It was a weekend when we received confirmation that the alien was sticking around for longer than expected and in the style of The Matrix it felt as though the world went into slow motion and the universe rearranged itself around me. As much as all my bosses and colleagues were instantaneously amazing, I was not looking forward to returning to work on Monday morning. There was a dread and a new burden to carry. I had changed over night, so had my family, so had my perception of the world, but the world had unsurprisingly kept on turning. How was this going to work? I had to somehow carry on, when all I wanted was for the world to completely stop for a while until I could collect all my thoughts.
I went into work and I was fine; my colleagues were totally normal with me and I found myself quite naturally talking about the situation, until I got a…well it wasn’t a lump in my throat or a knot in my stomach, but more of a startling ball of fire searing through my body – I knew it was the alien, but how was it doing this to me? There was no obvious trigger, my mind hadn’t wandered over to thoughts of it; it just happened, out of nowhere (I’m used to this sensation now).
So I took myself off and found a quiet place to sit. Luckily there is a Peace Garden at work, which I had never been in previously and so thought I’d try it. I gave myself just five minutes to sit and control that ball of fire – focusing on the water feature and looking at the beautiful trees and plants and nothing else. I soon felt calm again. Or so I thought. On my way out of the garden I met the YSJ Chaplain, and again without thought and without warning I verbally vomited all my feelings out at her as I began to cry. We sat in a quiet room together whilst she gently helped me to answer my own questions and to steady myself again. I will be forever grateful to her for how she was in that moment.
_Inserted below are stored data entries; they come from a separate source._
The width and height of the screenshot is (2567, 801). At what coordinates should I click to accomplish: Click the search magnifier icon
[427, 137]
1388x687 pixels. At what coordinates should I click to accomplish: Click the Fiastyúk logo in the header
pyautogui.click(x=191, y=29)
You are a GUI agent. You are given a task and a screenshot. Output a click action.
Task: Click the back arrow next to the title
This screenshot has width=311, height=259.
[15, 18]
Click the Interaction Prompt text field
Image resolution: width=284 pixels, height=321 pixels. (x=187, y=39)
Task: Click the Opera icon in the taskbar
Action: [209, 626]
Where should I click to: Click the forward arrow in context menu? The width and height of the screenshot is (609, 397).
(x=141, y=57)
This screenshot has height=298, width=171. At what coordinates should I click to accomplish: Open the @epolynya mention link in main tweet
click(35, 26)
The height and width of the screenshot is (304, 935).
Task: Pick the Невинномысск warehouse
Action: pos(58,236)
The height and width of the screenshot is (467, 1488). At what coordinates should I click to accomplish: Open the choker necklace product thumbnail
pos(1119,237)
If you are ever reading this – Thank you Annie!
One thing that Annie said, really struck a chord and has stuck with me every since:
[The alien] might alter the way the future develops and the memories you would have made, but it can never take away the wonderful memories that were made before.
I find a real strength in this. In those really difficult times; those times where the fireball emerges, the times where I can tell my mam is scared, the times I can’t sleep, the times where just the thought of the future is enough to take my breath away, in those really difficult times, I have a secret. A secret that the alien wishes I didn’t know. The alien’s Achilles heal that I know how to slyly kick under the table, right where it hurts.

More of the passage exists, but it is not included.